Hello,
I recently had a question regarding repeated measures RNA-seq analysis. This has been thoroughly answered through an extension of the edgeR manual section 3.5. However this has lead to me towards another question as I attempted to extend such concepts to another experiment wherein the sample size in each group is different.

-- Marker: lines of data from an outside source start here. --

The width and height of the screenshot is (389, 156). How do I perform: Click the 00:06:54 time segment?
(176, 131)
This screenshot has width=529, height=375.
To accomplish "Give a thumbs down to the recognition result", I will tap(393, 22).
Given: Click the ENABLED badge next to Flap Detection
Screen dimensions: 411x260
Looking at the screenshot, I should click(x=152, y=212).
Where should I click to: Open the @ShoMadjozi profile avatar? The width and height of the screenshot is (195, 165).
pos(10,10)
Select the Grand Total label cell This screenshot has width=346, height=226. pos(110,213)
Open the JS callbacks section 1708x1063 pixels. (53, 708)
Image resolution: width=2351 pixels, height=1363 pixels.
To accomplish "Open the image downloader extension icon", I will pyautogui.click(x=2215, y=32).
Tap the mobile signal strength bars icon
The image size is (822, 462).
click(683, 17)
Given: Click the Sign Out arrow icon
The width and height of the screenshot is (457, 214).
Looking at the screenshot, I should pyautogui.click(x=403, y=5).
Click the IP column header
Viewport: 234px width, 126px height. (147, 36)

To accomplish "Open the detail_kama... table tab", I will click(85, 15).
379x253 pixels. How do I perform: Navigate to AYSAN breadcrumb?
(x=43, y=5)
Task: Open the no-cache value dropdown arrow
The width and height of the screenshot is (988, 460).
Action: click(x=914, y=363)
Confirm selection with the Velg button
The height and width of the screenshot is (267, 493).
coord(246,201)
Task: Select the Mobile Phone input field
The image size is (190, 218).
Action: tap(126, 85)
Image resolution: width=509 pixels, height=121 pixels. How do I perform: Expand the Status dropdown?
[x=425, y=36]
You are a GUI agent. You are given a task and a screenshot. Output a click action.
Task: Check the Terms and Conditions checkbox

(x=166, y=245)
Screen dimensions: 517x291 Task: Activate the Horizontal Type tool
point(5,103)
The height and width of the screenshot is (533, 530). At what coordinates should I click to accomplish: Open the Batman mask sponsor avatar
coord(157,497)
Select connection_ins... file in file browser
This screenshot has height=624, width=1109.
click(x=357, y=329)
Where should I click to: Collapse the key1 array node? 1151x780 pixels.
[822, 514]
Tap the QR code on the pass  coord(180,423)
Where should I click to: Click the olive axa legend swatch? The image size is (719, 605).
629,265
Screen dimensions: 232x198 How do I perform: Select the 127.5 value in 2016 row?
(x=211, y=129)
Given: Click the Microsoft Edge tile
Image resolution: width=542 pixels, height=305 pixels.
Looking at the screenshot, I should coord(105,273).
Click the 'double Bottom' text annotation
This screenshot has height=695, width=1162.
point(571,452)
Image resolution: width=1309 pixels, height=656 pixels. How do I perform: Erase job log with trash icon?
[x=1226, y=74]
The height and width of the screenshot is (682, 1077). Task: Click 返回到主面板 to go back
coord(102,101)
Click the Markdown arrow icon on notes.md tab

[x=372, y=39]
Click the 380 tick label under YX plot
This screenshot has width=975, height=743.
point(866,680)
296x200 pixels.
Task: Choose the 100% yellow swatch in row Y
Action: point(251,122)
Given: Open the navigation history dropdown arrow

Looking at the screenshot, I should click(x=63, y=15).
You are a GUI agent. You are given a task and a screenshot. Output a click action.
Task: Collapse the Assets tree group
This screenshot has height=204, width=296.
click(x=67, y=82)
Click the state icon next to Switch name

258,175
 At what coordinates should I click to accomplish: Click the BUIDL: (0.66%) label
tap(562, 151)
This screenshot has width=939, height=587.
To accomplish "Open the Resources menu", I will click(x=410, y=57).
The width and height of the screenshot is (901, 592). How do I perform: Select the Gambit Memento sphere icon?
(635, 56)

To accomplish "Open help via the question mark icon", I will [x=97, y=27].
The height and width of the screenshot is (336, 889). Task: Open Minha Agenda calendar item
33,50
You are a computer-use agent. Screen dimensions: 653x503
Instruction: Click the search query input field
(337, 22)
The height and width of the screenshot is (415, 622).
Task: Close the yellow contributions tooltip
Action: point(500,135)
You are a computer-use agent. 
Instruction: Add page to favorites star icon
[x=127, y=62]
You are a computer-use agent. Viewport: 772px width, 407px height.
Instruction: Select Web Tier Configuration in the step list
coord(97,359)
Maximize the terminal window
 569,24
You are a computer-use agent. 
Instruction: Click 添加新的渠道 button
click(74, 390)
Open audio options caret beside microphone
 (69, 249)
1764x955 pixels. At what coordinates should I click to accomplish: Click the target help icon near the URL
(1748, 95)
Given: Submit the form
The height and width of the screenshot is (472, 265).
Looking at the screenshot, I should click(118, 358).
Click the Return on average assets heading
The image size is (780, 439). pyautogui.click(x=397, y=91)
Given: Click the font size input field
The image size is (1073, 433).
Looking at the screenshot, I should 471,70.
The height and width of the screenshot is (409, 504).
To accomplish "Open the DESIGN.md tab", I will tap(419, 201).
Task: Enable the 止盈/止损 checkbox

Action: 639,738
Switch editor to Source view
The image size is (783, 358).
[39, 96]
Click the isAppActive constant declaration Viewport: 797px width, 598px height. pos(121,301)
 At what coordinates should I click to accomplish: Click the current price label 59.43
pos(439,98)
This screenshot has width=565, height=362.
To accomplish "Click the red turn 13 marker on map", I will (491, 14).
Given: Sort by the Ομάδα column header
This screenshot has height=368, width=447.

For example, here is a dataframe modified from the edgeR user manual concerning between and within subjects
comparisons (Section 3.5) and another containing specific times points to explain my point, both dataframes re-numbered as recommended by the manual.
> targets
Disease Patient Treatment
1 Healthy 1 None
2 Healthy 1 Hormone
3 Healthy 2 None
4 Healthy 2 Hormone
5 Healthy 3 None
6 Healthy 3 Hormone
7 Disease1 1 None
8 Disease1 1 Hormone
9 Disease1 2 None
10 Disease1 2 Hormone
11 Disease2 1 None
12 Disease2 1 Hormone
13 Disease2 2 None
14 Disease2 2 Hormone
15 Disease2 3 None
16 Disease2 3 Hormone
> sample_data
Condition Subject Time
1 control 1 0hr
2 control 1 1hr
3 control 1 2hr
4 control 2 0hr
5 control 2 1hr
6 control 2 2hr
7 control 3 0hr
8 control 3 1hr
9 control 3 2hr
10 control 4 0hr
11 control 4 1hr
12 control 4 2hr
13 Disease 1 0hr
14 Disease 1 1hr
15 Disease 1 2hr
16 Disease 2 0hr
17 Disease 2 1hr
18 Disease 2 2hr
I have read the initial posting that lead to this section of the manual and it said to drop the samples that don't have equal numbers. Now this doesn't seem to be a big deal if only dropping from one group a sample or two but could potentially be a problem such as above where dropping four or six samples seems more of a sacrifice. I begin to think of experiments
which (assuming repeated/dependent samples) group numbers very more significantly as a result of difficulty acquiring samples. Are there any recommendations from the community regarding such a situation? All I have found assumes that the samples within each group are equal.
Regards,
--
Charles Determan
Integrated Biosciences PhD Candidate
University of Minnesota

Gordon,
The reason I ask is because I get an error if I attempt to run a design formula of (~group + group:subject + group:time) and I run estimateGLMCommonDisp(dge, design) I get the error:
The mailing list post I am referring to, with the same error, is at the following link:
https://stat.ethz.ch/pipermail/bioconductor/2012-November/049055.html
Am I simply writing the design formula incorrectly to still account for the subject variation?
Regards,
Charles
Dear Charles,
The link you give is to a user question. I replied to that post explaining how to solve the problem without removing samples:
https://stat.ethz.ch/pipermail/bioconductor/2012-November/049087.html
The advice that I gave there applies also to your data.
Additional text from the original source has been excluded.